Most of us are extremely emotionally generous. If someone is down and needs a boost, we’re there with a hug and comforting words. We use our positive mood to bring others up.
But emotional energy is not unlimited.
If you’re feeling emotionally unsteady yourself, you may be unable to offer the support your friend needs. You just don’t have the energy to spare. You find yourself getting irritated at her. Your compassion has vanished, and you don’t know where it’s gone.
Particularly if you spend your days assisting others—in social services, eldercare, counseling and other helping professions—you can find it hard to keep your vibes positive. You’re using so much of your own emotional energy to lift up your clients that you’re at risk of your own well running dry.
That’s a dangerous place to be.
When your emotional energy tank is empty, you have to get energy from somewhere.
Caffeine and sugar don’t help. They can give you a buzz to help you push through physically, but the fatigue is still there on a psychic level.
If you haven’t consciously developed a practice to restore your emotional energy, you’ll probably do what most people do:
Try to get fresh energy from someone else.
We use other people to make ourselves feel better all the time.
Perhaps you look at a co-worker and have an unkind thought about that shapeless sack she’s wearing.
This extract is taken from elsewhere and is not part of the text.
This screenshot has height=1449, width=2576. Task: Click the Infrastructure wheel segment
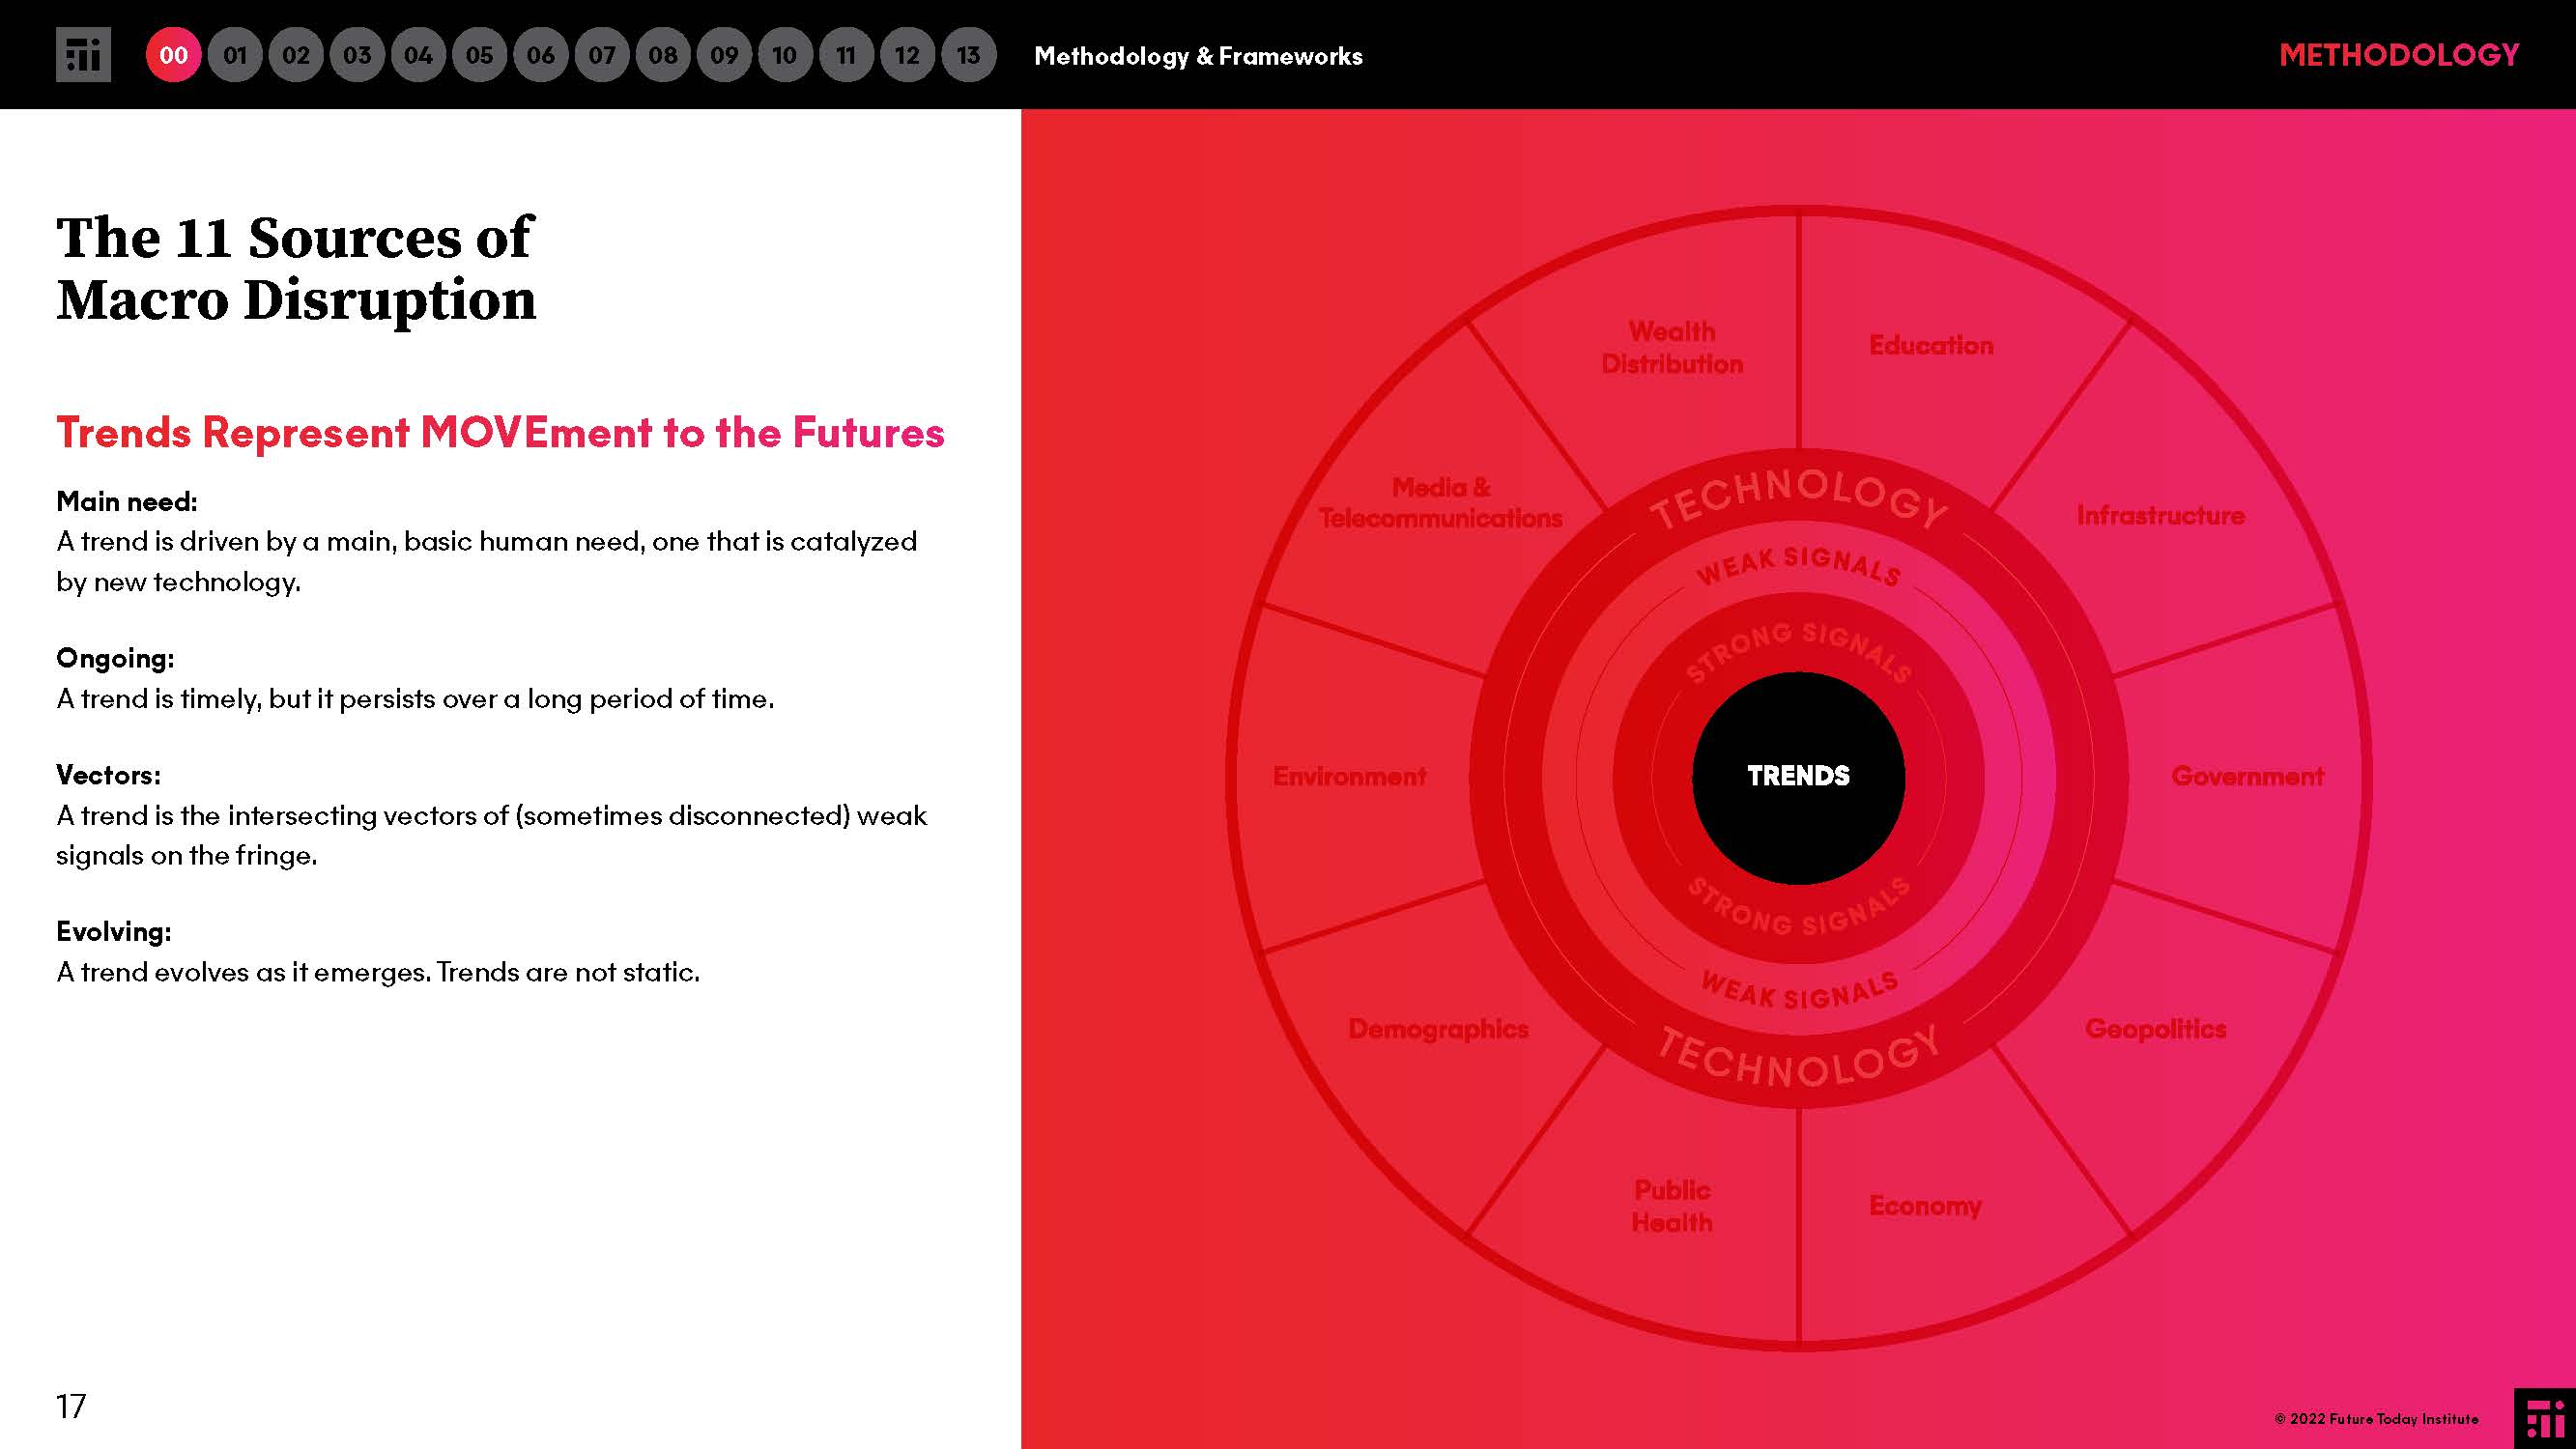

Suddenly, you feel better.
Perhaps the sink is piled high with dishes, and you search out your roommate to tell her off for not pulling her weight. Your self-righteous indignation makes you feel better.
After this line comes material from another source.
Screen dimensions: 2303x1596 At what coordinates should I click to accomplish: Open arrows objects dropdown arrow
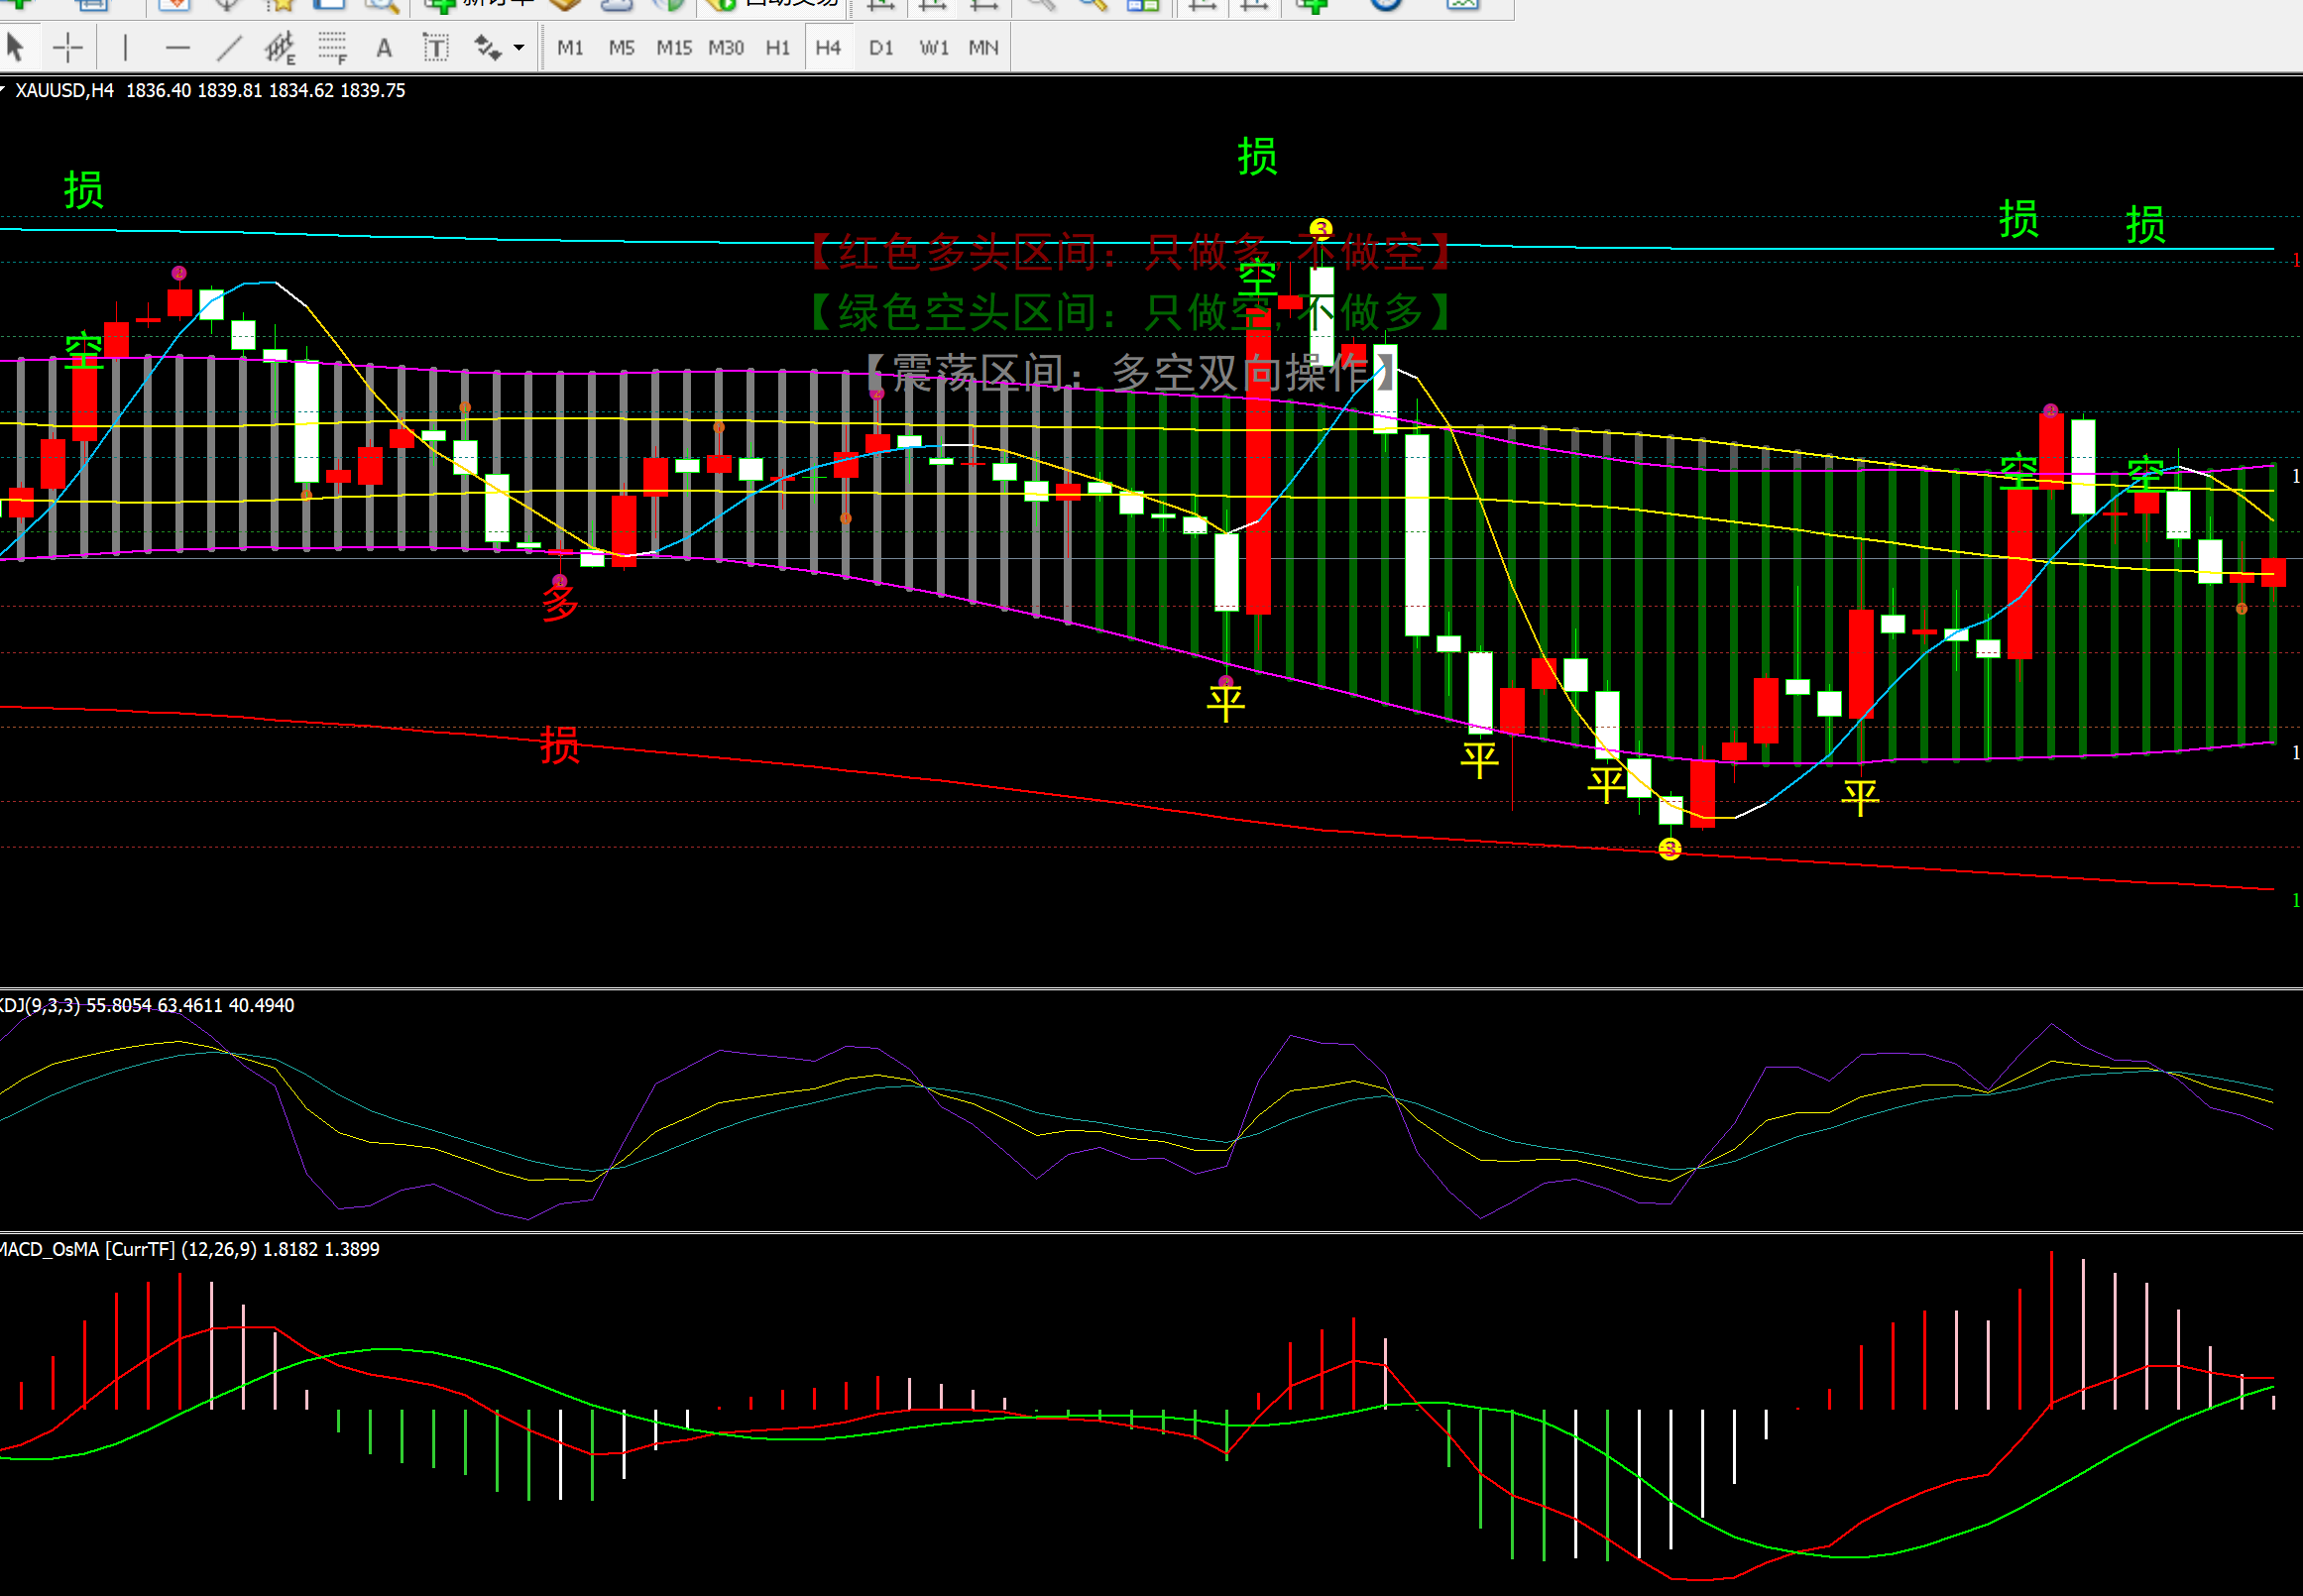(x=519, y=47)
Perhaps you’re in a bad mood, and you look over to see your partner laughing at something he’s reading on his iPad. You snap at him for wasting the day on Facebook. He looks up at you, his good mood gone. In some strange way, you feel almost happy.
That’s energy vampirism.
And it’s such a normal part of how we operate that we don’t realize we’re doing it.
So where can you get your energy needs met, if not from other people?
You learn to consciously connect to an alternative energy source, such as creativity, nature, spirituality, or love.
We all know what recharges our batteries.
For some, it’s taking a weekend hike. For others, it’s losing themselves in the act of painting or writing. For others, it’s going to church or connecting with their spiritual source.
These activities fill us up inside. When practiced regularly, they help us stay centered, peaceful and positive.
Another way to fill your emotional energy tank is to fall in love.
Love gives us enormous reserves of strength. When you love someone, you can give of yourself endlessly, without feeling drained. That’s because love is filling your tank just as fast as you’re using it.
No wonder couples are so happy in the early days of relationships. They’re giving one another emotional energy like crazy.
Some experts suggest that’s why the honeymoon phase ends with such a crash. Couples get used to the abundance of energy flowing their way. But eventually the novelty wanes. The couple begins to experience energy withdrawal, as each person withdraws some of the focus that was exclusively on the relationship and starts focusing on his/her life again.
The only kind of love that can reliably fill your emotional energy tank is the love you feel towards others, not the love others show towards you.
Don’t rely on someone else’s love to make you feel better, even though it helps.
Instead, focus on how much you love your partner, or how much you love your life, or even how much you love your favorite mug. There are enough things to love that you’ll never run of options.
So what should you do about those energy vampires who suck the joy right out of you?
Understand them. Forgive them. And do your best to limit your contact with them.
You’re not obligated to offer up your blood to a vampire who’s feeling peaky. You’re not obligated to offer your attention to an energy vampire in need of a pick-me-up.
When you feel your emotional energy getting sucked away, visualize a white bubble of protective light around you. If you can, excuse yourself politely.
If you can’t—maybe the energy vampire is your boss or a client—then make a commitment to keeping your own emotional energy tank as full as possible. However you do it, make it a daily practice. You’ll find it easier to deal with energy vampires when you’re fully charged.
Learning how to recharge our own batteries has an even larger role. It takes us one step closer to world peace.
As long as we think other people have what we need to feel good, we’ll continue competing, fighting, intimidating, and insulting to get what we want.
But the energy we crave is all around us. It’s in the beauty of the world, the peacefulness of spirit, and the magic of creativity.
Human sources are a pretty poor substitute for the limitless energy of creation.